6. Lucas Niang might not be progressing as hoped
It’s important to remember that Niang’s injury was a patellar tendon which is just brutal for an athlete to recover from, let alone one that’s intended to play at 300 pounds or more in such a physical game. It’s not as if this was even Niang’s first injury, so that likely serves to complicate the picture even more.
There’s no denying Niang is a very, very talented player. He came in and claimed starting reps at right tackle from the moment he arrived in Kansas City and that was after he’d sat from any real game action for quite some time in 2021. The problem is his durability and the Chiefs cannot count on him if he can’t prove to be out there on a consistent basis.

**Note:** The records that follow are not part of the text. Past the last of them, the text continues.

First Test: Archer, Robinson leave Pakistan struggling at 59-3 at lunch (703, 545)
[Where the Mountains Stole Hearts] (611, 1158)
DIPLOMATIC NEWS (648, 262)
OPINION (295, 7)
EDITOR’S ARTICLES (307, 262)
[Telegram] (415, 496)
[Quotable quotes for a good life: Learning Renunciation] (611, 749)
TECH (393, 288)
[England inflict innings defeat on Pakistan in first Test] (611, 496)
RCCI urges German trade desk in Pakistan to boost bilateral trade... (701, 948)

While everyone will be rooting for Niang to return to form and force the Chiefs coaches into some tough decisions, signing Smith at this stage for this money feels like the kind of move you make when there are still clouds of concern around a player you once were counting on to start.
Bonus Takeaway: You gotta wonder if Smith and the Chiefs had this option all along
The timing of this deal raised some eyebrows in that it came after the draft and the roster seemed mostly settled. That’s a lot of potential money. And if the Chiefs had a big need at tackle, why wait until after the draft to sign him? It makes you wonder if the Chiefs and Smith’s reps had reached agreement on this very deal only with the caveat that the Chiefs wanted to see if the first round of the draft fell in such an odd way that a top tackle slid all the way to upend their expectations. And perhaps the Chiefs’ request to wait was enough for Smith who knew it represented a very real chance to rebuild his stock and play for another ring. No one knows, but it makes you wonder.